## [WHAT IS EXPECTED]
Retype, word for word, every line from the one holding "Between the Ears (523, 51)" through the one holding "Read more (228, 960)" in the entries below, both included, and only those lines.

## [DATA]
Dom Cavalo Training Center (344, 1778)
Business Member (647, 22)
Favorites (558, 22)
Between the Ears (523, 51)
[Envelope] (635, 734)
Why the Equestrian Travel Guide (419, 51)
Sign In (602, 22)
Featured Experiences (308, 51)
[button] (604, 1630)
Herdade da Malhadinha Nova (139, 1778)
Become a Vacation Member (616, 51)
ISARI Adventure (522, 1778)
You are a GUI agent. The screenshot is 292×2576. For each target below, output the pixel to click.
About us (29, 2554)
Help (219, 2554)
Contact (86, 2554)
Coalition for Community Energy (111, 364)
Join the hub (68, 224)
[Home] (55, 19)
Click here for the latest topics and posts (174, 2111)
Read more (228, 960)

---

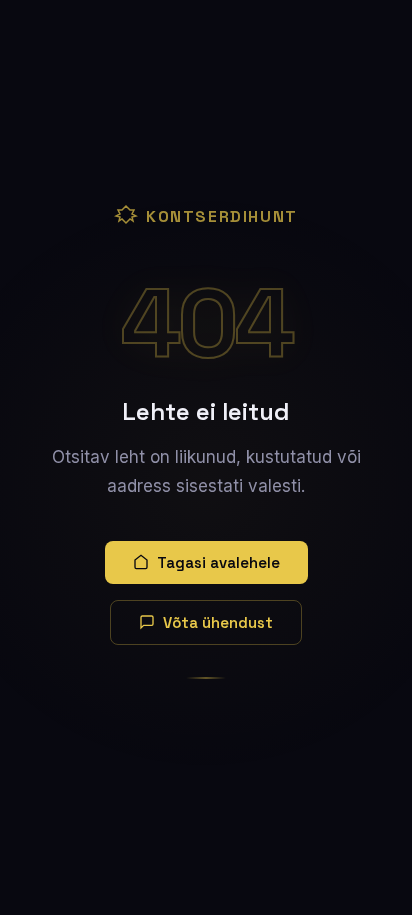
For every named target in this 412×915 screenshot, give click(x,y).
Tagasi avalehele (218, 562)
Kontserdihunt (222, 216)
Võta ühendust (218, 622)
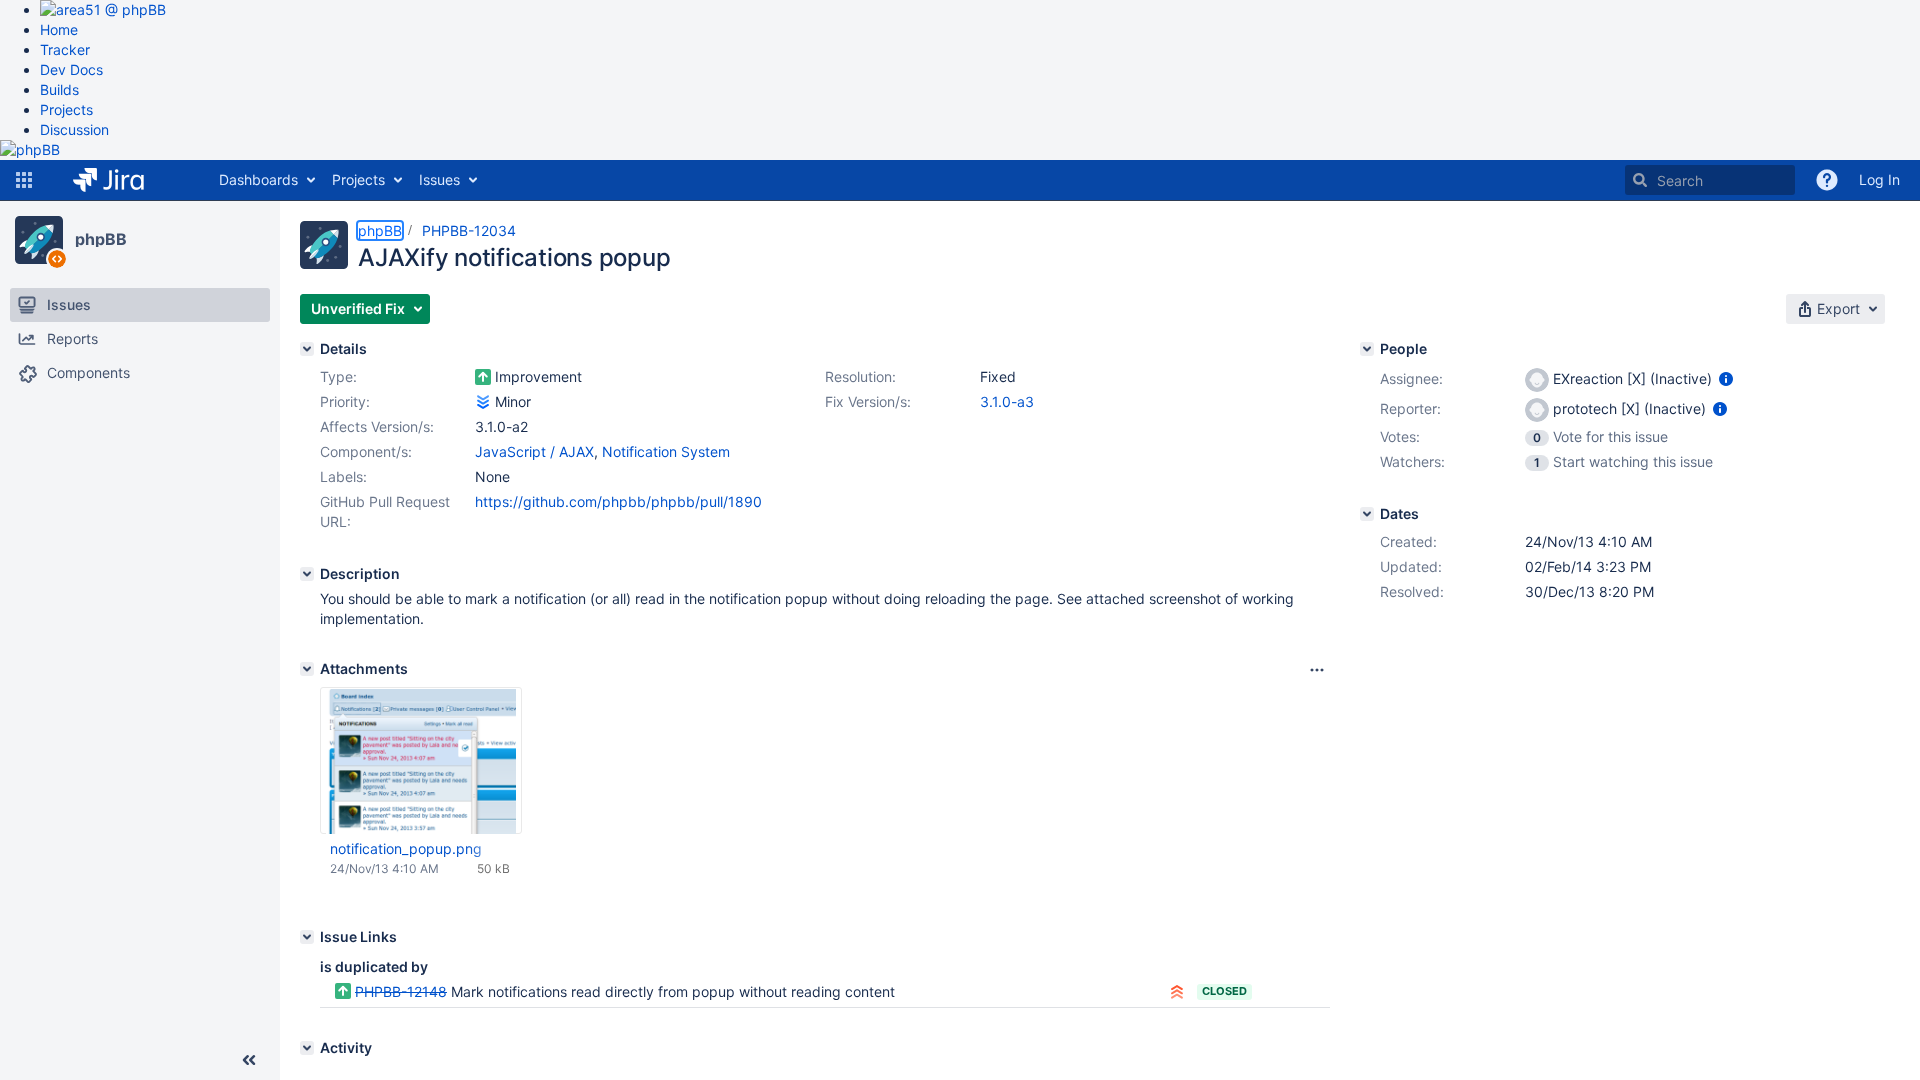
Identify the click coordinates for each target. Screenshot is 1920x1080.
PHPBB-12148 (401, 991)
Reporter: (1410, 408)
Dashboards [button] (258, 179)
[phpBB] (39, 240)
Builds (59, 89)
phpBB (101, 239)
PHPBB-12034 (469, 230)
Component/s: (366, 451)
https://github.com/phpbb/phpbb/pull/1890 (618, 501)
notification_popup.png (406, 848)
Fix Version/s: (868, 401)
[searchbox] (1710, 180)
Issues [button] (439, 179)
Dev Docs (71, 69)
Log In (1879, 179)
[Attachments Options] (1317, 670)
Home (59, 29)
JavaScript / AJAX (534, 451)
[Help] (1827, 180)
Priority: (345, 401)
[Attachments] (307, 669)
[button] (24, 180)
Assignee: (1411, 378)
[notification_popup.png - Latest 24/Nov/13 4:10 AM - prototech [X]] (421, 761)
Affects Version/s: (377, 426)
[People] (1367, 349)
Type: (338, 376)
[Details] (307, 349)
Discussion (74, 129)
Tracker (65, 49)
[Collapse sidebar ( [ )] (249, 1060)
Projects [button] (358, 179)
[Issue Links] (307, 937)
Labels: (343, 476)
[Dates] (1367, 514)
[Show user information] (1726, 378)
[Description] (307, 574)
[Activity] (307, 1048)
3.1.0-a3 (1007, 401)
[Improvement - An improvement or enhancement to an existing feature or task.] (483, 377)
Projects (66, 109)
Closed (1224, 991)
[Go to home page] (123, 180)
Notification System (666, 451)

## [COMPLETED TASK]
Between the Ears (523, 51)
[Envelope] (635, 734)
Why the Equestrian Travel Guide (419, 51)
Sign In (602, 22)
Featured Experiences (308, 51)
[button] (604, 1630)
Herdade da Malhadinha Nova (139, 1778)
Become a Vacation Member (616, 51)
ISARI Adventure (522, 1778)
You are a GUI agent. The screenshot is 292×2576. For each target below, output the pixel to click.
About us (29, 2554)
Help (219, 2554)
Contact (86, 2554)
Coalition for Community Energy (111, 364)
Join the hub (68, 224)
[Home] (55, 19)
Click here for the latest topics and posts (174, 2111)
Read more (228, 960)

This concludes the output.